Jim Dalrymple’s Experience with Apple Watch

During the time I was learning the less obvious features of the Apple Watch, I was listening to many different podcasts by other technologists who had become Early Adopters sooner than me. One of those people was Jim Dalrymple of The Loop.

Jim has written about how he lost 40 pounds as a result of noticing the effect that walking had on his physical health (see the section “Fitness: information is power”) thanks first to HealthKit on an iPhone 6, and then the Activity app on the Apple Watch. He followed this up in a second article on his site, which talks about what works and doesn’t work for him in terms of motivation.

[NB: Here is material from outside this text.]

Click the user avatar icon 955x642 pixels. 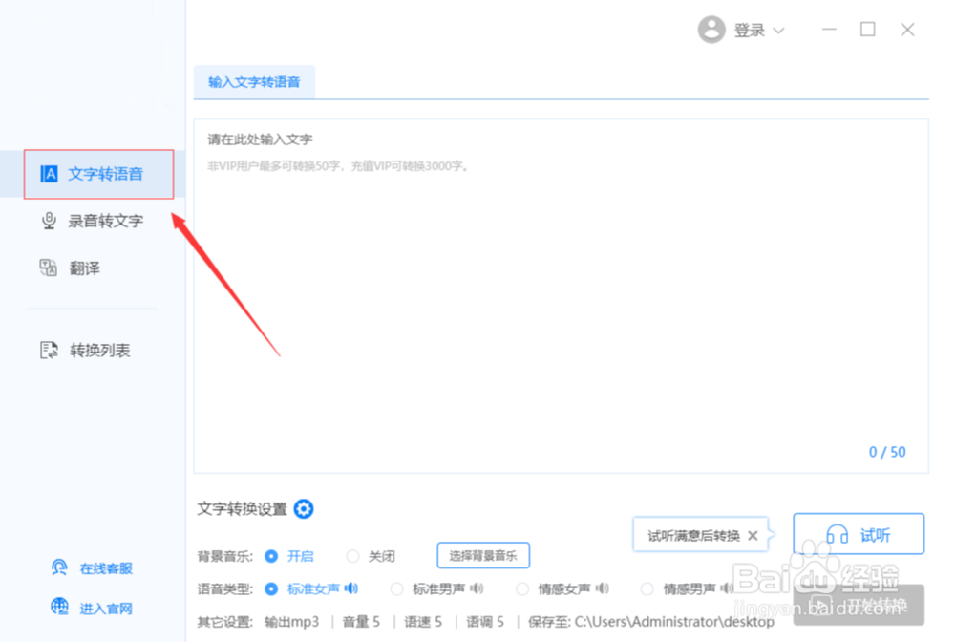(x=711, y=30)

Jim has become a real inspiration for me, not because I can do what he did and achieve the same result1, but because he took a device that came into his life for work purposes (the Apple Watch), observed everything it did, and in the process discovered a dimension of the performance of the Watch that revealed something about himself and his motivation. This lead to a major quality of life improvement. I could learn a lot from doing the same sort of diligent review of the fitness apps on the Apple Watch.

"You hit all 3 goals!" On the Apple Watch Activity app.
Activity Notification on the original Apple Watch

Focusing on “Closing the Rings”

After continuing to read and listen to all the information I could get about Jim’s weight loss, I promised myself that I would focus my use of the Apple Watch on the Activity app. Furthermore, I would close the three rings (the major daily goals in the Activity app) on every day I possibly could. Recently, I’ve achieved all three goals for 10 days straight. And in spite of missing out on active calories one day this weekend, I’ve closed the rings on 16 of the last 18 days.

This is making me much more active on the days between my heaviest workouts. This has certainly made me more aerobically fit. However, as I expected, I haven’t lost very much weight so far.

Hearing about Jim’s progress, and factoring in my own new-found commitment, leads me to the conclusion that the Apple Watch’s greatest impact may be the incremental changes in lifestyle that Watch users experience by being open to following the recommendations of the Activity app. Then, making a significant personal commitment to following those recommendations.

1I don’t think I can achieve what Jim Dalrymple achieved simply by following the recommendations of the Activity app. I am a more conditioned athlete at this point in my life than Jim was when he began his miraculous losing streak. So the weight I want to lose probably won’t be lost at Jim’s high rate of initial loss.